The gorgeous Nascimento staple, 'Ponta de Areia', is I guess a case in point, with Nascimento's wordless vocal giving way to Shorter's soprano that slows things right down in a delicate mid-section before the group comes back to lead us out. 'Beauty And The Beast' is a stop-go Shorter composition in which the Brazilian sits out. Shorter's soprano sax soars high above an earthy theme prodded by Hancock's funky piano refrain. Nascimento returns to sing 'Tarde' in the more traditional vocal vein of someone like Caetano Veloso, before ceding to a beautiful Shorter tenor solo that's just long enough to satisfy any purist. Neither Nascimento's singing nor Shorter's tenor and soprano playing are in any way uncommitted in the dramatic 'Miracle of The Fishes', which ends the first side in rousing fashion.

Shorter's 'Diana' opens Side 2, a brief vehicle for his soprano sax and Herbie Hancock's elegant piano. It ushers in 'From The Lonely Afternoons', possibly the most seamless combination of wordless falsetto and (tenor) sax on the album. Shorter switches back to soprano sax for 'Ana Maria' to slow down the pace, before Nascimento comes back into the mix for a simmering 'Lilia' propelled by Roberto Silva's superb drumming, Airto Moreira's percussive armoury and the insistent organ of the splendidly-named Wagner Tiso. Hancock's 'Joanna's Theme' wraps up the proceedings with a typically Herbacious piece that offers Shorter space to illustrate that 'less is more'.

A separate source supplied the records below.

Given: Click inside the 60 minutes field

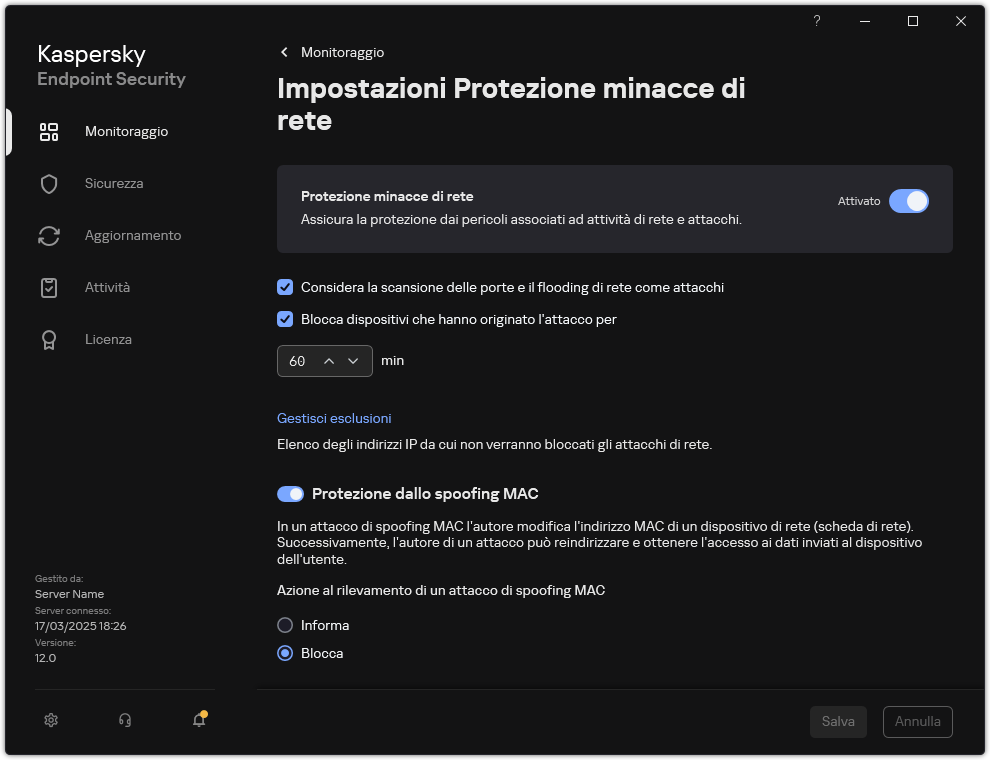Looking at the screenshot, I should click(x=298, y=360).
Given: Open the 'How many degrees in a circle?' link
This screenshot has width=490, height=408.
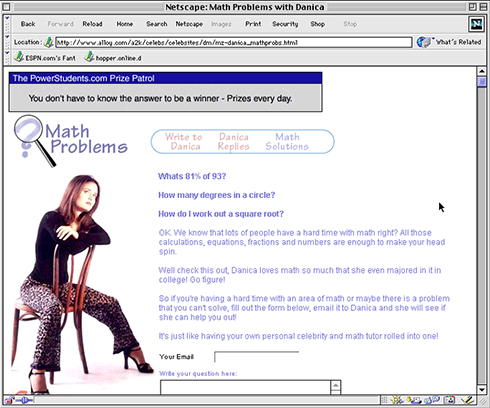Looking at the screenshot, I should click(217, 195).
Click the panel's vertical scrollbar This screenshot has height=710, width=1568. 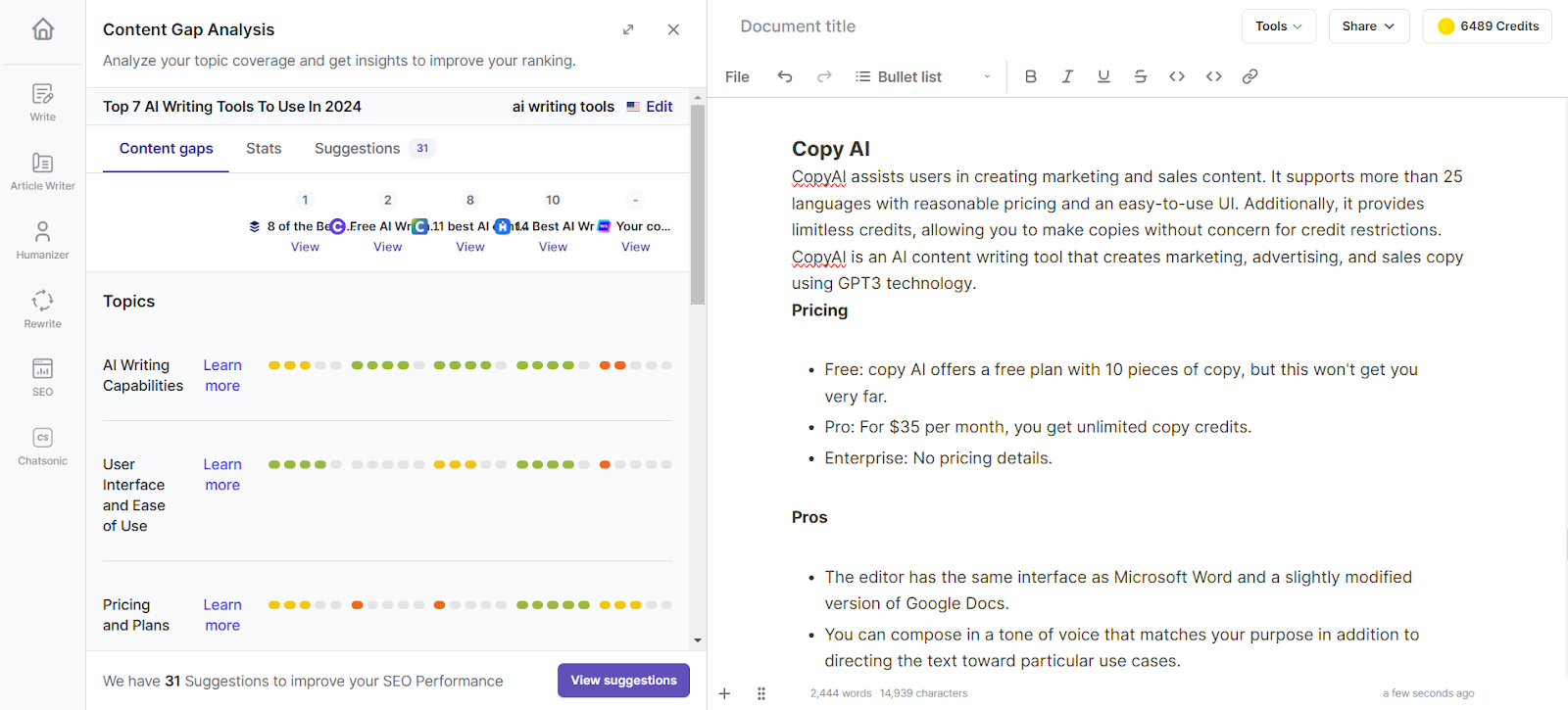click(698, 206)
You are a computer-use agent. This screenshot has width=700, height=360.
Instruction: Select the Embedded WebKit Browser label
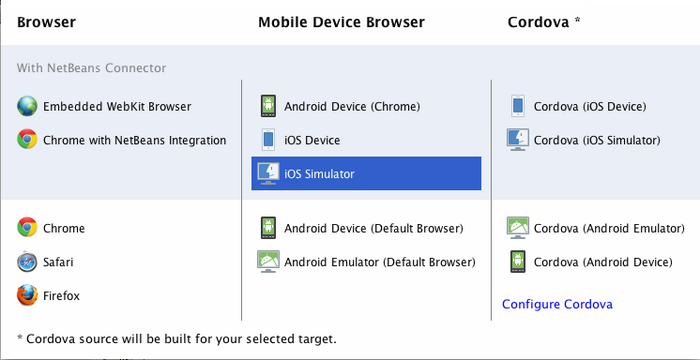[x=117, y=106]
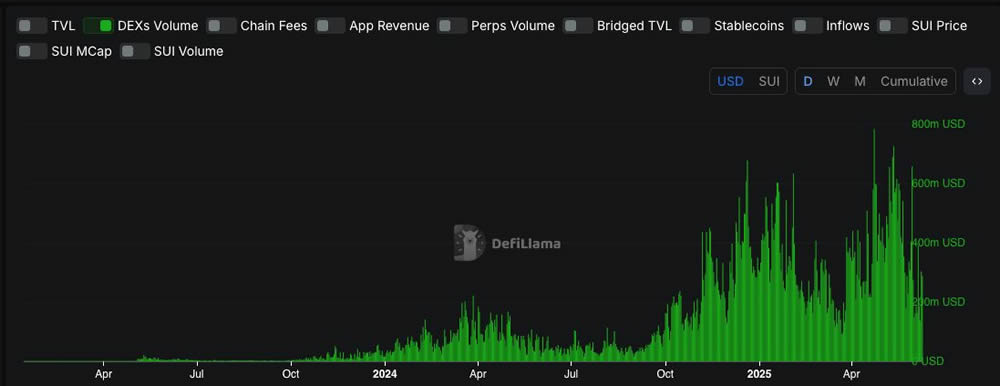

I brought this one back from New York many moons ago, along with Miles Davis' In A Silent Way. I must have been fusion-mad at the time. Native Dancer is arguably Shorter's most successful attempt to fuse jazz with any other kind of genre, be it funk or, as in this case, Brazilian music – or a bit of both, as on Weather Report's Tale Spinnin' the following year. He had been an established star since his tenure with Art Blakey, but the album opened the ears of the world outside of Brazil to the extraordinary voice of Milton Nascimento. Search as hard as I might, I have still not found a more satisfying showcase for his talents than this lovely lyrical precursor of what we now call 'world jazz'.